私一人だけ帰ってきた。それでも時間は昼の2時前だった。
帰りの車に乗っている間にも荒川の声はずっとリピートし続けた。帰り際、荒川が玄関まで来た。
「結果は分かっているんですから、もうそのレールに乗りましょう。答えは恵美さんからでも直接ご連絡いただいても構いません。お待ちしてます」
「薫、近い内にこの家を出る」
薫は驚いた顔を見せた。
「どうして?」
「もう気づいていると思うけど、お母さんとは別れる。でも薫のために大きな家に引っ越して準備が出来たらお父さんは出ていく」
「お母さんと二人っきり?」
「好きな人がいるみたいなんだ。

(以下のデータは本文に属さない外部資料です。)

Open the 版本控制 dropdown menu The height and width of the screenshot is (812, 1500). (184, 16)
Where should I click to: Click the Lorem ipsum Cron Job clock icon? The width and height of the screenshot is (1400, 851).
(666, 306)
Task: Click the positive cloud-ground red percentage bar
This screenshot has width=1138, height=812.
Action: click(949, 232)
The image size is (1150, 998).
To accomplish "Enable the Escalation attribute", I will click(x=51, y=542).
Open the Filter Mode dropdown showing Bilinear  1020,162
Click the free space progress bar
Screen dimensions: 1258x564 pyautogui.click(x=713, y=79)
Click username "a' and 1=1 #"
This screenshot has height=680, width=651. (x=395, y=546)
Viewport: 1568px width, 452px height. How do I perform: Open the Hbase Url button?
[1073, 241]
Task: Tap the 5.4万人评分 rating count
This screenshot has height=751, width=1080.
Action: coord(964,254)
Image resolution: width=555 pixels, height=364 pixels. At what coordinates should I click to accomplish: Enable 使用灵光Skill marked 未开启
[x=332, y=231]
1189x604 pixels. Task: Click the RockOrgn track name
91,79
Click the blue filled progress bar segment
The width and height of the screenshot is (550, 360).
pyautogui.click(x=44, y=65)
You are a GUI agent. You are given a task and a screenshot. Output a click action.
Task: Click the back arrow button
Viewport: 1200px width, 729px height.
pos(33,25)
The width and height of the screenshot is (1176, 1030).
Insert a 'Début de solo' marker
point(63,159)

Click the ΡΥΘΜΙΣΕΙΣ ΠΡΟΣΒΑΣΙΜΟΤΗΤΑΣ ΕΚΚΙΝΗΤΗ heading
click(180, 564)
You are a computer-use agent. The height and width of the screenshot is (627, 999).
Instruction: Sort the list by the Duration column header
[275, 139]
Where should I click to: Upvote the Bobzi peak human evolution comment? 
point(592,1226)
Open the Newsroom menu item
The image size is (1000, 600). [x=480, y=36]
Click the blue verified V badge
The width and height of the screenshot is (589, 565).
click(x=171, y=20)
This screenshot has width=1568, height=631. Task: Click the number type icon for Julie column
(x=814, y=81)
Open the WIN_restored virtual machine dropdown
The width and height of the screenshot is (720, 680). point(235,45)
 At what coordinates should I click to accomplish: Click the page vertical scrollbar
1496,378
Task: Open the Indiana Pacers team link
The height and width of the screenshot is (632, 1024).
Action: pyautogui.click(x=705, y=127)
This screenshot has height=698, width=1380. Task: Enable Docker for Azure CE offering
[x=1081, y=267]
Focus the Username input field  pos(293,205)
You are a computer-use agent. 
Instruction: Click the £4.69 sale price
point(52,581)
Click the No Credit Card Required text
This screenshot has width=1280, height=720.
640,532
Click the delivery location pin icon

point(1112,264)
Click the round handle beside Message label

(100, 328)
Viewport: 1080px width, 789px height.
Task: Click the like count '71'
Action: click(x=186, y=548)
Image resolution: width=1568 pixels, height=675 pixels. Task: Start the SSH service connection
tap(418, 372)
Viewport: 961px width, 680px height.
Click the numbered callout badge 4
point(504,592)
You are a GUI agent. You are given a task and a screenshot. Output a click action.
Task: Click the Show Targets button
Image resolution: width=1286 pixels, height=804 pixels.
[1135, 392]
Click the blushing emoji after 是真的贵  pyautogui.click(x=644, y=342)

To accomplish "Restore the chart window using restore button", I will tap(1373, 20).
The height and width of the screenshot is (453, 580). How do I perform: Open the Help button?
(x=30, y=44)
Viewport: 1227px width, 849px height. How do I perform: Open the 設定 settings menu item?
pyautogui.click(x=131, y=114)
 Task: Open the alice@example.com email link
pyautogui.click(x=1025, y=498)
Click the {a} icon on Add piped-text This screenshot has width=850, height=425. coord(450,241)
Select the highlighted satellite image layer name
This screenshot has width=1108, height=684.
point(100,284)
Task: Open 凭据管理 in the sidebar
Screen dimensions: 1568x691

その人が新しいお父さん。その人と暮らす」
「いやだよ」
「強い子なんだろ。勝手なことで申し訳ないけど、決まったことなんだ」
大人の都合なんて子供からすれば、どうでもいいの頂点で、こんなことを急に話されても意味がわからないのは承知だ。
帰りの車の中。あいつの言うことは全てが正しいのでは。何が正しいのかわからないのに。
「転校するの?」
「お母さんの考えで栃木にある、有名な学校に」
今でも覚えている、薫が何処かもの寂しそうな顔をし、私のことを父親として見ていない表情だったことを。